Fire of Love: NZIFF Review


Fire of Love, directed by Sara Dosa, concerns itself with a pair of French volcanologists who met, fell in love and chased volcanos together - and it's mesmerising stuff.

Thanks largely to a swoon-worthy French OST and obligatory shots of explosions, Dosa threads together a narrative about Maurice and Katia Krafft that shows how their love grew through their work. It may be tinged with tragedy (as they died while exploring a volcano that had erupted) but there's nothing morose or mordant about Fire of Love.

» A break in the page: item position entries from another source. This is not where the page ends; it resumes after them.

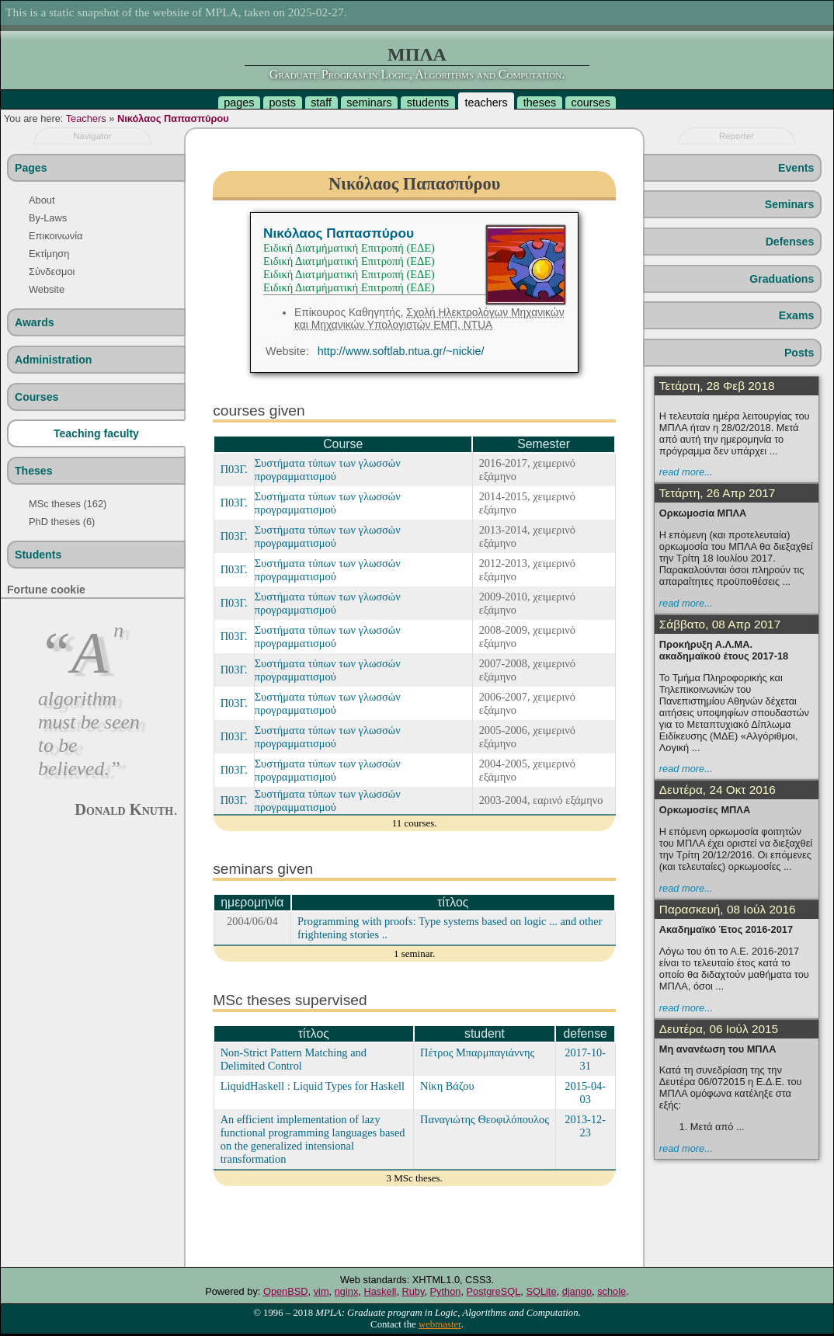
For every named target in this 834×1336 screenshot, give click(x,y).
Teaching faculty (96, 433)
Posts (799, 352)
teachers (485, 102)
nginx (347, 1291)
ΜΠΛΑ (417, 54)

With sequences of volcanos that show rocks falling from the skies while a pair of silver-suited explorers look on, the film crafts something that's utterly compelling and cinematically thrilling. It may be the duo look like some kind of extras from a bad BBC 1970s sci fi drama, but Dosa gets under their skin (and suits) by using their original footage and thoughts on volcanos.

Initially only interested in red volcanoes (the ones whose lava flows and bubbles), the film demonstrates how their interests shifted more into exploring "grey" volcanoes, the more deadly and volatile magma beasts, which would ultimately tragically consume them.

But what Dosa does is to tell a story that celebrates their life, praises their work and elevates the duo into people you desperately want to know more about. With humble footage carefully constructed and elegaically presented, Fire of Love is an unmissably original experience that manages to be spectacularly moving.